Search API in Elasticsearch Overview

If you can’t find it, it might as well not exist — that’s the takeaway for all organizations providing content or products to their users. It’s become a practical requirement to allow ways to search for and discover data records, or “documents,” amongst a large collection.

Thus, in this highly competitive world, applications must have search functionality so users can find what they are looking for as easily as possible, or they will assume you don’t have it and visit your competitors.

Implementing a great search feature deserves attention to detail. How lenient is the system to typos or voice misinterpretations? Can it provide context-sensitive guided/faceted navigation? Are matches highlighted for clear visibility? And ultimately, are the results relevant to the user’s query?

Beyond end-user keyword search, we also want to be able to perform analytics of our query and system logs so that we can make the right business decisions. Analytics encompasses security auditing and anomaly detection too. And hence, performing analytics on the data easily is another important aspect of building any software today.

What is Elasticsearch?

The Elasticsearch search engine provides powerful, scalable search and analytics capabilities for all types of data, including structured and unstructured text, numerics, vectors, and geospatial shapes and coordinates. It is used for full-text search, structured search, analytics, and many forms of data exploration. The code itself lives within an open-source project and the company behind it provides a fully supported commercial offering for on-premise deployment or SaaS hosting.

Built upon the well-known Apache Lucene search engine library, Elasticsearch is able to quickly provide search results over large volumes of data.

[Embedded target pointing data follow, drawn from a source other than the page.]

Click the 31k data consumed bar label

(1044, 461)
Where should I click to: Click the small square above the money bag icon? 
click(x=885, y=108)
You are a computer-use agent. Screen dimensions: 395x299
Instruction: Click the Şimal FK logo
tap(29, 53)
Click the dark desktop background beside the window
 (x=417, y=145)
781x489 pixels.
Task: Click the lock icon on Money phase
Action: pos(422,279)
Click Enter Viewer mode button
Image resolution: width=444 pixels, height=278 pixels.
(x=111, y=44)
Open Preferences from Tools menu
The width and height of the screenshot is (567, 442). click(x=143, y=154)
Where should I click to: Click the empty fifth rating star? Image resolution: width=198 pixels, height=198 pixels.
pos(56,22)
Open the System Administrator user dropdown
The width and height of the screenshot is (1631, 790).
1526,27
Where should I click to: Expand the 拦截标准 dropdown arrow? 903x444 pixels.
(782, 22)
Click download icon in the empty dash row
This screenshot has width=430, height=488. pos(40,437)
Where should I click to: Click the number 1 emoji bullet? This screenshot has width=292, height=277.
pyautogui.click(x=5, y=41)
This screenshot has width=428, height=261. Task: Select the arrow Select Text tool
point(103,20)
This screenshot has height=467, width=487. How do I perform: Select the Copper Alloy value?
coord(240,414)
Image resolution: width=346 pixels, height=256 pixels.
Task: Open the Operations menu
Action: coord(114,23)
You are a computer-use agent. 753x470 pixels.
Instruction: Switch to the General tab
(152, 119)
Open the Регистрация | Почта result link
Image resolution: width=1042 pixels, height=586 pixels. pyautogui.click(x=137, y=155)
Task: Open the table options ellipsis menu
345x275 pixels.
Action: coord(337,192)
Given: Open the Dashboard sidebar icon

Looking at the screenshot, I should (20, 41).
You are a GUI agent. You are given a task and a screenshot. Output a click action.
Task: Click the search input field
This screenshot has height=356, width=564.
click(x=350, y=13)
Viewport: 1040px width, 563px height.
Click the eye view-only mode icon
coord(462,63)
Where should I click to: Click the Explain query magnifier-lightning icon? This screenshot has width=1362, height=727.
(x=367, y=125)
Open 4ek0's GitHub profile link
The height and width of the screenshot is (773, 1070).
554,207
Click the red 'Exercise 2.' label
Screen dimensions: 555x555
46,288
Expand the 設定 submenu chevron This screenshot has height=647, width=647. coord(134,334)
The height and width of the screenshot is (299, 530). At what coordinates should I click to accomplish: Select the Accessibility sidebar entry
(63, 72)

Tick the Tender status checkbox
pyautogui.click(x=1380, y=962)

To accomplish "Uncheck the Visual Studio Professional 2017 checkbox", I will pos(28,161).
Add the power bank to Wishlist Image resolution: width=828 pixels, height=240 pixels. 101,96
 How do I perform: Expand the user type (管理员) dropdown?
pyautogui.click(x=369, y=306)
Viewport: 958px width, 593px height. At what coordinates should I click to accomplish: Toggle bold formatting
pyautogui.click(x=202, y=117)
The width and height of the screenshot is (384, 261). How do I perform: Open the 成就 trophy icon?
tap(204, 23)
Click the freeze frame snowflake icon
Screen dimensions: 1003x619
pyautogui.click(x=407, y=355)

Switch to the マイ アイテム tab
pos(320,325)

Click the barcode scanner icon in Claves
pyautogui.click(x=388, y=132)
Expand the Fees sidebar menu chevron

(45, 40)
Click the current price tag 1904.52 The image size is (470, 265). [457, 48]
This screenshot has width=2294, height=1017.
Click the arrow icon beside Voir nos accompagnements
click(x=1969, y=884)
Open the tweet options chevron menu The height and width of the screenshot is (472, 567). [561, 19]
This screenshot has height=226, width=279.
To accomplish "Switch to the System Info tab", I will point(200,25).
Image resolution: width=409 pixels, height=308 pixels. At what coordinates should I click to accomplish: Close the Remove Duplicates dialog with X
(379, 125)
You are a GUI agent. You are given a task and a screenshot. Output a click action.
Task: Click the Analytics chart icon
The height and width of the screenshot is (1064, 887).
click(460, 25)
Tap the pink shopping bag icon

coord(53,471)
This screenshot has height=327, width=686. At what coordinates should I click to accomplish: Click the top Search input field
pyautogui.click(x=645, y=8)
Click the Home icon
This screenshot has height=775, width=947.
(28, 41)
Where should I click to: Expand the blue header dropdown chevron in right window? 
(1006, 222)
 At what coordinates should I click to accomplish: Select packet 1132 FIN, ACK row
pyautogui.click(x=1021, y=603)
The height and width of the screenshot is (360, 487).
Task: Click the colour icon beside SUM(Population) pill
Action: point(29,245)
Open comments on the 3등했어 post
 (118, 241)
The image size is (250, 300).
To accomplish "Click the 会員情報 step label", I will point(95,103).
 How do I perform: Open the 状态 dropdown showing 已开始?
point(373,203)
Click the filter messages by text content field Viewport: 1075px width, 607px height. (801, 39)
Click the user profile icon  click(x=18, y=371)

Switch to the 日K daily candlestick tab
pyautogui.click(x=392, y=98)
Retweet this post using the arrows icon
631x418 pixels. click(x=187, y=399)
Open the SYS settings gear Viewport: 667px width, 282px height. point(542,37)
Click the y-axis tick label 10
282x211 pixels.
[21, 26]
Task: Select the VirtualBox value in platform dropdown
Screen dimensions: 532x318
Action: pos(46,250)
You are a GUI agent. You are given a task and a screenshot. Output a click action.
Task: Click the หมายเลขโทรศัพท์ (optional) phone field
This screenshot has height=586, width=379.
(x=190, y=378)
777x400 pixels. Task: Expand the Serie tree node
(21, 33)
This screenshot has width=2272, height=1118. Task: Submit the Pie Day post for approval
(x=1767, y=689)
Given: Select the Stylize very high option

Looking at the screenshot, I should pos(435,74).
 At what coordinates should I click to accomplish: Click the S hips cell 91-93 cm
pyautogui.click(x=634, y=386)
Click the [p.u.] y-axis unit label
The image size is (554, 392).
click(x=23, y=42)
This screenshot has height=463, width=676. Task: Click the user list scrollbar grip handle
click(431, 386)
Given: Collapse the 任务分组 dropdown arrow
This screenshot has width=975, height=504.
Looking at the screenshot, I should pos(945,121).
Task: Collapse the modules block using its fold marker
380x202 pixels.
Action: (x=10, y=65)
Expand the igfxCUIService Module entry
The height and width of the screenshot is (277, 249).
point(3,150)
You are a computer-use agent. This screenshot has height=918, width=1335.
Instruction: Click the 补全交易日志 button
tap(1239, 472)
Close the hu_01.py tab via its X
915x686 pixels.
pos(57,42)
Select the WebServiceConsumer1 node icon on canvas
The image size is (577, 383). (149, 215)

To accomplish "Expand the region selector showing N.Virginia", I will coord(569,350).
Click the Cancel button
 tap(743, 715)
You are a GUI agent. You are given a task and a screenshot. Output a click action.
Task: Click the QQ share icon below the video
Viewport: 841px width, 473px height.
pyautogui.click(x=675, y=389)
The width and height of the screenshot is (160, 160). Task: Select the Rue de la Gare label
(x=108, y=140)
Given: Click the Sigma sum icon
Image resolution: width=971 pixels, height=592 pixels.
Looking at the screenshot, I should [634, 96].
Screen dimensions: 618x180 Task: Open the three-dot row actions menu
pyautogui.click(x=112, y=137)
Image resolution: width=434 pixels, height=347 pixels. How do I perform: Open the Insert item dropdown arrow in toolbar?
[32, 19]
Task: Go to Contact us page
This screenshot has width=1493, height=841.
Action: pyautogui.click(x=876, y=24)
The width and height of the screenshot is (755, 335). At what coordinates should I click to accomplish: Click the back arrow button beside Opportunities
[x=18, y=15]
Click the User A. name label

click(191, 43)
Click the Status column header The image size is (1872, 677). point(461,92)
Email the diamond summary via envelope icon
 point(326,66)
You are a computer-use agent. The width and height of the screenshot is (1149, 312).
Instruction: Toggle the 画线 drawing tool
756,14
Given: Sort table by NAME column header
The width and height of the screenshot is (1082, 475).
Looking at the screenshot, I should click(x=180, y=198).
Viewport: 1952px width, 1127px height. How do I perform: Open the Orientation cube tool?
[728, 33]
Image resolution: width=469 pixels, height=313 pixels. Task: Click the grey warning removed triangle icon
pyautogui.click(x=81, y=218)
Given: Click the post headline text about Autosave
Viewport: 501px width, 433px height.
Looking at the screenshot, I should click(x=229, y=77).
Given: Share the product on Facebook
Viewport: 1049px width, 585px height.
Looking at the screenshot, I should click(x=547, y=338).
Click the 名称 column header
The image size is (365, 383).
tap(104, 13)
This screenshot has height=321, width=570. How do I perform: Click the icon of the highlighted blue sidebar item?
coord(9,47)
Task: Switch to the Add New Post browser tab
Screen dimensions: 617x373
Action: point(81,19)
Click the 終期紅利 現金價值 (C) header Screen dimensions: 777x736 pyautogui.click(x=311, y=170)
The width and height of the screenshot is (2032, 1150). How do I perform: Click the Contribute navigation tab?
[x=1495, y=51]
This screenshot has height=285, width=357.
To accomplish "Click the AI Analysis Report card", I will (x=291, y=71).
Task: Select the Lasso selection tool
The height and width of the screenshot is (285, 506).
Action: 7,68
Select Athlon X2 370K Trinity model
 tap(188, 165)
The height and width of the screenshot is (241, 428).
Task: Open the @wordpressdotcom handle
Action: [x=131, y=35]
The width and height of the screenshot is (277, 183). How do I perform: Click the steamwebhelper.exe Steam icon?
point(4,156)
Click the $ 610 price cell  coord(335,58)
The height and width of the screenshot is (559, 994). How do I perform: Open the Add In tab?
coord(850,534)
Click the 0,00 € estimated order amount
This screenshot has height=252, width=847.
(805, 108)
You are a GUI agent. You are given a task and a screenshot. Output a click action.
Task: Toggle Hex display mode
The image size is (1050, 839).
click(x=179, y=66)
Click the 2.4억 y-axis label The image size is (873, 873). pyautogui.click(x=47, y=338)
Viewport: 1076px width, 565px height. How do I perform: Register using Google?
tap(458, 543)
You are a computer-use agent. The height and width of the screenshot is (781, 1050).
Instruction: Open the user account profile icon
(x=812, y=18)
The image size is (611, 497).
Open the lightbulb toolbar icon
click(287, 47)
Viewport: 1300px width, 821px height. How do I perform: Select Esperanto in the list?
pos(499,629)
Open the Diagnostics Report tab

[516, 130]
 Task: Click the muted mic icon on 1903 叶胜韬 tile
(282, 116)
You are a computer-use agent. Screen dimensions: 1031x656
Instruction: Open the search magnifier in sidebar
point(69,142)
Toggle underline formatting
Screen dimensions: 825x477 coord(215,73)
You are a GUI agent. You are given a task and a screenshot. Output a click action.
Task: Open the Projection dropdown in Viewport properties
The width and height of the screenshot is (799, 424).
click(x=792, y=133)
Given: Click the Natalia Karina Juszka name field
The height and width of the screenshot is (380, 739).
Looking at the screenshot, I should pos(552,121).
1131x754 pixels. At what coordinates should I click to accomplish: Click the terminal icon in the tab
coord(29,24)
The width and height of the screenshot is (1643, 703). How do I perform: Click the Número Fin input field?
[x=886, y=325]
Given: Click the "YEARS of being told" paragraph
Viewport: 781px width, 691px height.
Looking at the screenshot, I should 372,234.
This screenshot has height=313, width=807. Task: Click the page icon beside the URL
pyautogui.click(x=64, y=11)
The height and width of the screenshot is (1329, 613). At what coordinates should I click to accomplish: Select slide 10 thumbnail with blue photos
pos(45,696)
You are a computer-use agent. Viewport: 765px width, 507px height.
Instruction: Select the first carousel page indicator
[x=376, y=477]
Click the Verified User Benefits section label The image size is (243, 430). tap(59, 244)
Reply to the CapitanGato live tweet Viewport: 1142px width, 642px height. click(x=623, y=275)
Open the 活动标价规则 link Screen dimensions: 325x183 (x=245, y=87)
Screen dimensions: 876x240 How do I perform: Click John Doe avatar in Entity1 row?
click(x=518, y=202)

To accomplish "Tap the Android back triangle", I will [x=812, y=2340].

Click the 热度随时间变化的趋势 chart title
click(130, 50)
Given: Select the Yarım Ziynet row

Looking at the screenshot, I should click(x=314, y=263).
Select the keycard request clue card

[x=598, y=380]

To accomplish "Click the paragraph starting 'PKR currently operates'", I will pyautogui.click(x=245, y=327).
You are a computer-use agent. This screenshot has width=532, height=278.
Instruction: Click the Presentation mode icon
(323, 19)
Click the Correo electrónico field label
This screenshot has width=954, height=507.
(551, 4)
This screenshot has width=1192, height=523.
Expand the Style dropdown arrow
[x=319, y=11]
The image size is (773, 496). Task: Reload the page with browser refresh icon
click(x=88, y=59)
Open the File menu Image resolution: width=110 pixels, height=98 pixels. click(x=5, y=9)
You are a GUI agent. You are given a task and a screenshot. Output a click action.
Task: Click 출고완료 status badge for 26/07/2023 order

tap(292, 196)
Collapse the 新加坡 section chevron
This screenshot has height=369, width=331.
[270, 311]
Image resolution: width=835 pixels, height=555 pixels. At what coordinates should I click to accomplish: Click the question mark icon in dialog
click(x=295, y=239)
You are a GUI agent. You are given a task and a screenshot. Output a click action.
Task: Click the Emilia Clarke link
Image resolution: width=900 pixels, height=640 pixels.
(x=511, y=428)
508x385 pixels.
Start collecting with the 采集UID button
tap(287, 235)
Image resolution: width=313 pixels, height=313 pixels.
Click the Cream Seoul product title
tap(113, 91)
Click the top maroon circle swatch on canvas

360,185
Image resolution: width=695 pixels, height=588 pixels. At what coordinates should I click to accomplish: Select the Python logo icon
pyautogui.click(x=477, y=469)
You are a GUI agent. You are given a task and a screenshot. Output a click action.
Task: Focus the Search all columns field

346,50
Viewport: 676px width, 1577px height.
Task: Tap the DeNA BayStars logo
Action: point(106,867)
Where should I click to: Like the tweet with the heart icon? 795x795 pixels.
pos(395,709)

Lucene indexes content into, primarily, an inverted-index structure, which facilitates quickly matching queries to content. An inverted index is built by tokenizing text into terms (which are usually single words) and building a lexicographically ordered data structure, as in the diagram below.

Illustration of a inverted-index structure.

Lucene, and thus Elasticsearch, supports the majority of written/textual languages and many query types, including fuzzy and partial matching, boolean operators, phrases and proximity, numerical ranges, and geospatial proximity. A key differentiating feature of Elasticsearch, again thanks to its Lucene heart, is relevancy ranking. Results are scored based on how well they match the query, which may also include boosting criteria to provide the best documents for the query, user, and context.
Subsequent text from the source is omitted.